= Alliance for a Democratic Mauritania =

The Alliance for a Democratic Mauritania (French, Alliance pour une Mauritanie démocratique, AMD) was a Mauritanian clandestine opposition movement.

The AMD was organized in May 1980, around former President Moktar Ould Daddah, after he had gone into exile in Paris, France, following the 1978 coup d'état that overthrew him; and former military leader Col. Mustafa Ould Salek.

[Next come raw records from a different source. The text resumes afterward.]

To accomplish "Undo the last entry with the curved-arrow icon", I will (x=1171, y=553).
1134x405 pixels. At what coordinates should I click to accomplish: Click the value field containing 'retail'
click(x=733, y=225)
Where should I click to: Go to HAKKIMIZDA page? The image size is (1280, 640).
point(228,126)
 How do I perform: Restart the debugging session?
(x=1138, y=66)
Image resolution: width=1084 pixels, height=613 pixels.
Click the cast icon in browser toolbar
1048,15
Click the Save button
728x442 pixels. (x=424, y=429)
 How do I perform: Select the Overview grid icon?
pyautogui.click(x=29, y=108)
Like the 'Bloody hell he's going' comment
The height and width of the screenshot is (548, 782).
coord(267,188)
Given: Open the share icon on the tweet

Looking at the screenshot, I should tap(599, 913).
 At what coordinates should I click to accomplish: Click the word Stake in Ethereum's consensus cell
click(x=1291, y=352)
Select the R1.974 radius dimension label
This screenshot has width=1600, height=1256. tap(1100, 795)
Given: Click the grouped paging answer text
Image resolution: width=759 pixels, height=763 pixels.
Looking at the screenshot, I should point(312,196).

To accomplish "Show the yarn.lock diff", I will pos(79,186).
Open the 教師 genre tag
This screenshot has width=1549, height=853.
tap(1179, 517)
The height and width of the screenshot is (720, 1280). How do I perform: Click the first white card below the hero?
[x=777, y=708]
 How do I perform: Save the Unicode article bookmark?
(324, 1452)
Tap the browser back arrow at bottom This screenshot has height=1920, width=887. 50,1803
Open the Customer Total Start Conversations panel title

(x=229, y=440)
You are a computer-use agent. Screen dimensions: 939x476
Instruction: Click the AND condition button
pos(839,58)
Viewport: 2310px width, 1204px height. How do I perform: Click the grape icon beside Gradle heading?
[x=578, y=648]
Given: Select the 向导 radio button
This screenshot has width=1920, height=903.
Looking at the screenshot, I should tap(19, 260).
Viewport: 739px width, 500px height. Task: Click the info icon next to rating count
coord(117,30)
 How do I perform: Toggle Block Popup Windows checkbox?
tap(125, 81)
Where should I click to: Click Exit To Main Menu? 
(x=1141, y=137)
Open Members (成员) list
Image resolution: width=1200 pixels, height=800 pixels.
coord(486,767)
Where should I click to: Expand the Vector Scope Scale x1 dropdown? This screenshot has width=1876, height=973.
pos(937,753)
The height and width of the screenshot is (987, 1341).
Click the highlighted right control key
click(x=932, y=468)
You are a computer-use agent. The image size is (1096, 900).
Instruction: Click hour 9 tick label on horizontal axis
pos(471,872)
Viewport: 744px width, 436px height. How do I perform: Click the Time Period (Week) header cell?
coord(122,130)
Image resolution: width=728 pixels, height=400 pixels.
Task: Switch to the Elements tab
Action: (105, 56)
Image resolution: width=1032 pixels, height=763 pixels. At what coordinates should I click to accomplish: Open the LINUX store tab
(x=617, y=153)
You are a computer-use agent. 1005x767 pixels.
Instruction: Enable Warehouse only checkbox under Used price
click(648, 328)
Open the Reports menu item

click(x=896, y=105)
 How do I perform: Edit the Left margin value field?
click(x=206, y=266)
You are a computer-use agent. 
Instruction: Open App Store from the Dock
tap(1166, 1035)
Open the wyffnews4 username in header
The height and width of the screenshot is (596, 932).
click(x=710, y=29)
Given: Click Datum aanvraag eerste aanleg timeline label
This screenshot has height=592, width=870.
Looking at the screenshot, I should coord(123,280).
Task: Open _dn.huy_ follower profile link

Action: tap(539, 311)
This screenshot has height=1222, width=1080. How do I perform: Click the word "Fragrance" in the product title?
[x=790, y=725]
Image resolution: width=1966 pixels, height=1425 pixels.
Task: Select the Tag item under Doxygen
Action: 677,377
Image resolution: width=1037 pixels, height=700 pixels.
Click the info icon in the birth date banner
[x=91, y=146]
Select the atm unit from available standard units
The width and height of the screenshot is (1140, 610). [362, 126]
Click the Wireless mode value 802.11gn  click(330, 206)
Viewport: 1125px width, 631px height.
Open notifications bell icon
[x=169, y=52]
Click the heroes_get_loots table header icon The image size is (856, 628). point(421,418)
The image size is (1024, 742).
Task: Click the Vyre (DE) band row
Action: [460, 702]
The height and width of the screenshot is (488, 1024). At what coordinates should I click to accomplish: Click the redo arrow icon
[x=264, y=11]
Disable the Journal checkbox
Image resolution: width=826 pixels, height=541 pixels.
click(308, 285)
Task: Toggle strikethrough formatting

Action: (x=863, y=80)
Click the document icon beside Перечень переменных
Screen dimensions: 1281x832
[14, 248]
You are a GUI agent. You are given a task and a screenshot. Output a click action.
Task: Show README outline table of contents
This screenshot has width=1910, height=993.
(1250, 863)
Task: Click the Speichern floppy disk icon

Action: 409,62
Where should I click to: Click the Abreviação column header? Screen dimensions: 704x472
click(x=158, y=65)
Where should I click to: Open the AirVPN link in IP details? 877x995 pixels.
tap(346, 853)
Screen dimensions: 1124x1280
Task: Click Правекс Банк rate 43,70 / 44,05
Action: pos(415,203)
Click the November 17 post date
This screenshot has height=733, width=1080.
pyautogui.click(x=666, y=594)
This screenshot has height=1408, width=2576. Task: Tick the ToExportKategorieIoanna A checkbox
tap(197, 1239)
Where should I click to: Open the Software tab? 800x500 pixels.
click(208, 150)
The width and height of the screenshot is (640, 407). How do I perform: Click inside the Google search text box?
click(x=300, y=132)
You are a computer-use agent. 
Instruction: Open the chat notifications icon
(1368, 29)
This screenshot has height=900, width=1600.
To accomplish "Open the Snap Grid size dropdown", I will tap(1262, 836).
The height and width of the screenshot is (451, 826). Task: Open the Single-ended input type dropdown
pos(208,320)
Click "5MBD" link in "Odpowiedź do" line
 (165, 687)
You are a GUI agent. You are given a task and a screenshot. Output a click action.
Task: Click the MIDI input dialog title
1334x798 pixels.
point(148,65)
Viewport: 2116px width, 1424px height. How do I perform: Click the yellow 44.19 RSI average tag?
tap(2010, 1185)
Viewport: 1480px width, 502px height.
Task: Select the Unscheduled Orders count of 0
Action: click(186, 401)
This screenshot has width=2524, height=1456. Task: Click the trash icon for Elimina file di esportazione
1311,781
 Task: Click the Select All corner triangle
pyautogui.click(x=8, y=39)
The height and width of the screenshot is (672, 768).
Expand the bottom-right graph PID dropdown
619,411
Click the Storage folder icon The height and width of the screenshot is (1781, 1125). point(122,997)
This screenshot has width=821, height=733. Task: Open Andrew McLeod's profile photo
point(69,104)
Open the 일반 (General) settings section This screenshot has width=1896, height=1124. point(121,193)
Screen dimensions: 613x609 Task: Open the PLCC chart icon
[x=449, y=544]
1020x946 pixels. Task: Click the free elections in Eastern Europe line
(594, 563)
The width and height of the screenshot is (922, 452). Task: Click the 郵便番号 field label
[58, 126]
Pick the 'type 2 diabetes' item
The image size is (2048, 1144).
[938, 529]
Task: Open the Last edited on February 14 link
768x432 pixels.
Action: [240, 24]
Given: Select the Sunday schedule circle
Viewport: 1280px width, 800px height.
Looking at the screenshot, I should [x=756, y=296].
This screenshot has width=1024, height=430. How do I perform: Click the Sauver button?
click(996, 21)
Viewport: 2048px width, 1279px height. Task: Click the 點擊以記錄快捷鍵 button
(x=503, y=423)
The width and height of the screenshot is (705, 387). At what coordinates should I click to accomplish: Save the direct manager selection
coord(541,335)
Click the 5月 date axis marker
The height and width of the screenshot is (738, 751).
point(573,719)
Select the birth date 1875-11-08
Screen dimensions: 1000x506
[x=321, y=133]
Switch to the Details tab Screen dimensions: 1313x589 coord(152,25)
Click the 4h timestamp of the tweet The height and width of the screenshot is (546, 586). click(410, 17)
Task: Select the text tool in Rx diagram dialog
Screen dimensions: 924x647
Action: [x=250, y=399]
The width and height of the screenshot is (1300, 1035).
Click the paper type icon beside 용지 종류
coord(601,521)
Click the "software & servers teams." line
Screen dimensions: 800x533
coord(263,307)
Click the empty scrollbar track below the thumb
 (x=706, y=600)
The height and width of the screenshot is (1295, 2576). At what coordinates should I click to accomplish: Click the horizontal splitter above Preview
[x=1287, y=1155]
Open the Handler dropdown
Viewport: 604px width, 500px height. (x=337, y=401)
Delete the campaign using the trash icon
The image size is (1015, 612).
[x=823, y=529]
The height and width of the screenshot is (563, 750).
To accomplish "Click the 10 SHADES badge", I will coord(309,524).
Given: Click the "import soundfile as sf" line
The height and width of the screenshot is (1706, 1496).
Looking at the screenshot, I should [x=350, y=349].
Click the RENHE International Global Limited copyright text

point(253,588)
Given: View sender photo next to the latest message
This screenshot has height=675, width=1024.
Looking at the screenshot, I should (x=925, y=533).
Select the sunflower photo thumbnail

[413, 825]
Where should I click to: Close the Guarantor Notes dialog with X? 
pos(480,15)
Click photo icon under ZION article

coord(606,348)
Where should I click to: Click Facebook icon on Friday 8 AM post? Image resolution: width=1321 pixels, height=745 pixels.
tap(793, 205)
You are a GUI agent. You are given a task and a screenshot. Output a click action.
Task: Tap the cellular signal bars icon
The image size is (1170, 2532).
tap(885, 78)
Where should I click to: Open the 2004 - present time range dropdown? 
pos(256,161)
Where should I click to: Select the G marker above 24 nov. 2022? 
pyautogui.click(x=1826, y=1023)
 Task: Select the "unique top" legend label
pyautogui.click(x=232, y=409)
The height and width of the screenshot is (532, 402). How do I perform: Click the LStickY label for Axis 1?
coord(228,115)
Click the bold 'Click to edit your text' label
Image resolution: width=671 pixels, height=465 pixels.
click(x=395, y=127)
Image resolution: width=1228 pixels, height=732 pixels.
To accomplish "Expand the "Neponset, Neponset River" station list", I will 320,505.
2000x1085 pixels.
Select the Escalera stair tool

It demanded a multi-party democracy in Mauritania, although the regime countered that Ould Daddah had in fact presided over a one-party state, and Ould Salek over a junta. The movement enjoyed support from Morocco and pro-Moroccan states in the Gulf region, and at the very least, it was allowed to organize in France. The formation of the AMD took place in the context of the Western Sahara war, which Ould Daddah (and to a lesser extent Ould Salek) had fought in alliance with Morocco, but from which the present leader, Col. Mohamed Khouna Ould Heidallah, had withdrawn.

On March 18, 1981, the AMD organized a coup d'état of its own against Heidallah's CMSN junta, but the action failed. Some of the responsible in Mauritania were arrested, and subsequently executed.

This prompted Heidallah to seek closer relations with the Western Saharan Polisario Front, and with its backer and Morocco's main rival in the region, Algeria.